***** INFORMATION SUPPLIED
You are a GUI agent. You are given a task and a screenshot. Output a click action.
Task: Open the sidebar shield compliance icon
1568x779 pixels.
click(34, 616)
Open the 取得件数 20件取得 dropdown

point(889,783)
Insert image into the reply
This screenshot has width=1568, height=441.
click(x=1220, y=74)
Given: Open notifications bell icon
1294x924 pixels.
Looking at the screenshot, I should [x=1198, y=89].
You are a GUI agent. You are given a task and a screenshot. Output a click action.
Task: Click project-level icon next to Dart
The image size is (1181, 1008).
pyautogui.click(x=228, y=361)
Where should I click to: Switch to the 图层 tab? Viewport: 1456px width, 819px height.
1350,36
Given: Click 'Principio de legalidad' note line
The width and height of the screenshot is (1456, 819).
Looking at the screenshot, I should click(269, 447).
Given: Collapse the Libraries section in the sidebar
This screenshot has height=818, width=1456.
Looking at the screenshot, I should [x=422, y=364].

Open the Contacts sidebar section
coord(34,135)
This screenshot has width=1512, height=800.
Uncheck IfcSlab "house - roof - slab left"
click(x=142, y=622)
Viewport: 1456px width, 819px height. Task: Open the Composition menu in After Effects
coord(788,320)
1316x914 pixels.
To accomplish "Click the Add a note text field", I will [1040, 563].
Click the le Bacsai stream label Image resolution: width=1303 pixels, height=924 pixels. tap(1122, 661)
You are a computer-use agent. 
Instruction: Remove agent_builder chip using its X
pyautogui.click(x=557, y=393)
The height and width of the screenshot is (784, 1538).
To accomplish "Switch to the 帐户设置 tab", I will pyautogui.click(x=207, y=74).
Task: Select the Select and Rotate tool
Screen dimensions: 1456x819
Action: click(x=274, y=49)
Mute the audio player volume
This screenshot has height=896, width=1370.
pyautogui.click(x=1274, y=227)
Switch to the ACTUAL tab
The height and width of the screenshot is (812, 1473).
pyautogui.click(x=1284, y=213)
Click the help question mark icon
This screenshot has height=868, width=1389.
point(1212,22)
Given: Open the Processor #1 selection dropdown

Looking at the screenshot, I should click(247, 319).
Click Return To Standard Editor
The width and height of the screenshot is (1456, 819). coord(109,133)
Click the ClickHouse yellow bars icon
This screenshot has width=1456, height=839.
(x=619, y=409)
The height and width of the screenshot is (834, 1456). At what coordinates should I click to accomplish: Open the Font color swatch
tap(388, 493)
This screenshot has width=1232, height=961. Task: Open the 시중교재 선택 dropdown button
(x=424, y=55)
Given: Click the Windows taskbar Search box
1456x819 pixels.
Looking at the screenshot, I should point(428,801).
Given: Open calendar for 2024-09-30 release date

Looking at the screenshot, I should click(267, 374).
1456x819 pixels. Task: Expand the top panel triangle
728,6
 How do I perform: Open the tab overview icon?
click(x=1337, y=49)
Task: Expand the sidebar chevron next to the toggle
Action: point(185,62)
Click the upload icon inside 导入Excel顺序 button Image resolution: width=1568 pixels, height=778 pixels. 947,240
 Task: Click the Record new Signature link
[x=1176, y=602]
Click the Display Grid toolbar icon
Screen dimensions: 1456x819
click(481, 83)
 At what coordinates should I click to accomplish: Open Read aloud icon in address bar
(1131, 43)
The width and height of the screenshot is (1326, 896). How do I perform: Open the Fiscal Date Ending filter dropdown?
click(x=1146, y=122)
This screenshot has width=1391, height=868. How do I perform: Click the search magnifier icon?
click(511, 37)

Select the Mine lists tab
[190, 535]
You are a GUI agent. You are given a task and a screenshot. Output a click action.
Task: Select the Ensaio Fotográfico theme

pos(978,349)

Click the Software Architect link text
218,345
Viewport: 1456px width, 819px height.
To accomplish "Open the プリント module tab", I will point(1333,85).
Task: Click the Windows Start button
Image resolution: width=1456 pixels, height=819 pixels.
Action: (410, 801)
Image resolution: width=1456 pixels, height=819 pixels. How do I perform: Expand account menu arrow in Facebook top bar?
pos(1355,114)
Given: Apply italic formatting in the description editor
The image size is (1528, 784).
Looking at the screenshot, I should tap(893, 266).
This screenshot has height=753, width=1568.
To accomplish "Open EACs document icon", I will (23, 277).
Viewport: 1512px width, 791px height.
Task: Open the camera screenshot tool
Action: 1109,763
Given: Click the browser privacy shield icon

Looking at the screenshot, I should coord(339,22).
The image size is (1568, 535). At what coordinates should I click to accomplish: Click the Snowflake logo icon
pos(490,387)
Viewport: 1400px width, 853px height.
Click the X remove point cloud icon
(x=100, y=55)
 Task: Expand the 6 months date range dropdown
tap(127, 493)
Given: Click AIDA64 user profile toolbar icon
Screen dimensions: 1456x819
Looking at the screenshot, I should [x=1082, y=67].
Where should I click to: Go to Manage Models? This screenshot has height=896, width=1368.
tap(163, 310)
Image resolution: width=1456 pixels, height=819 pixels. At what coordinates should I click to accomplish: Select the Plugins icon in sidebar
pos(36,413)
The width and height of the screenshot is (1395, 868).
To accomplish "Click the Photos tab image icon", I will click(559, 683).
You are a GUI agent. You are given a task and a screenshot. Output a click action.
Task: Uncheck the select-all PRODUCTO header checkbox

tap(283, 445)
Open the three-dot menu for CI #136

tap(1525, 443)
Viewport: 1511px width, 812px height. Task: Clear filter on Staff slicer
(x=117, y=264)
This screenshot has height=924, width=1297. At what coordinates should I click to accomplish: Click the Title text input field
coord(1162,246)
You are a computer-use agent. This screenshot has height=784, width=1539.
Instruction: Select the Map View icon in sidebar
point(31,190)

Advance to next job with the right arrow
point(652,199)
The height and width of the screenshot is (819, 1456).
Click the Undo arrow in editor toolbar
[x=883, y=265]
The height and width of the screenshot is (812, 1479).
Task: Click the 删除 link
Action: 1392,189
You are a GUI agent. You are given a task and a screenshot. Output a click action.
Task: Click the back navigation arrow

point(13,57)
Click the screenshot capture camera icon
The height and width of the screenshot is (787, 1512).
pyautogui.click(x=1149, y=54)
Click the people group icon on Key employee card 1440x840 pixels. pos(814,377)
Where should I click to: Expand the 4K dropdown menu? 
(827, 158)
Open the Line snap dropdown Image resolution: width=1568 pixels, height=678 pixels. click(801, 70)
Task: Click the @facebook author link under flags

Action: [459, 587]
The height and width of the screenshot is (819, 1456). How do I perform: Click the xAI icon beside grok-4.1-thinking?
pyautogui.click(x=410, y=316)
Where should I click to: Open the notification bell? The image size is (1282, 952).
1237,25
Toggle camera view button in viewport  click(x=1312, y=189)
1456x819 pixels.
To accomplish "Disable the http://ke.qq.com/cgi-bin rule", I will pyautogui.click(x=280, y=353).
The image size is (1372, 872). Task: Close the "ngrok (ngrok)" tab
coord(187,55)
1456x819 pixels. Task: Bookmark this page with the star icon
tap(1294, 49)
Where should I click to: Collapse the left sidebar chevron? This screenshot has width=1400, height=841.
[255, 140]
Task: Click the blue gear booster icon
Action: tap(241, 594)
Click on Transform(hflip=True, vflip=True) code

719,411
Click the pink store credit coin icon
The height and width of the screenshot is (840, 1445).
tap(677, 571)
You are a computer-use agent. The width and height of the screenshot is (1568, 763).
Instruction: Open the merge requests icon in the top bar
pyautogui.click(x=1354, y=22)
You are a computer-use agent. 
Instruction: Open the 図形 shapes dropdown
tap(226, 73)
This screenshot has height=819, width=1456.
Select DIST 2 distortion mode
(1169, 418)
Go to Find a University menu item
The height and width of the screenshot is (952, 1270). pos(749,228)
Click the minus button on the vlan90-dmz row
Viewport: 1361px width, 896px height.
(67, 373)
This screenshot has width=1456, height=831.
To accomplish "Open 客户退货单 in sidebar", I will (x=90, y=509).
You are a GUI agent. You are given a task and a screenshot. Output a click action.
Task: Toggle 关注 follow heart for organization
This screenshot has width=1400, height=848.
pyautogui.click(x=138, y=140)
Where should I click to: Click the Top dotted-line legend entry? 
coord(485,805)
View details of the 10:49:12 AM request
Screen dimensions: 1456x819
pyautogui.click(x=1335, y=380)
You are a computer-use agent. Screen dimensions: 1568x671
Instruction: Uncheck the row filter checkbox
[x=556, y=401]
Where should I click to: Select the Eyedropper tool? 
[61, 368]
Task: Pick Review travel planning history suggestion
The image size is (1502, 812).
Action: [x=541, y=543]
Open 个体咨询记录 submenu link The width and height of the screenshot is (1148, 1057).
**********
- [EXERCISE OBJECTIVE]: Reproduce the entries exactly, but only from their first line to the line holding "Given: Click 'Principio", with that last line kept.

- [EXERCISE RESULT]:
You are a GUI agent. You are given a task and a screenshot. Output a click action.
Task: Open the sidebar shield compliance icon
1568x779 pixels.
click(34, 616)
Open the 取得件数 20件取得 dropdown

point(889,783)
Insert image into the reply
This screenshot has width=1568, height=441.
click(x=1220, y=74)
Given: Open notifications bell icon
1294x924 pixels.
Looking at the screenshot, I should [x=1198, y=89].
You are a GUI agent. You are given a task and a screenshot. Output a click action.
Task: Click project-level icon next to Dart
The image size is (1181, 1008).
pyautogui.click(x=228, y=361)
Where should I click to: Switch to the 图层 tab? Viewport: 1456px width, 819px height.
1350,36
Given: Click 'Principio de legalidad' note line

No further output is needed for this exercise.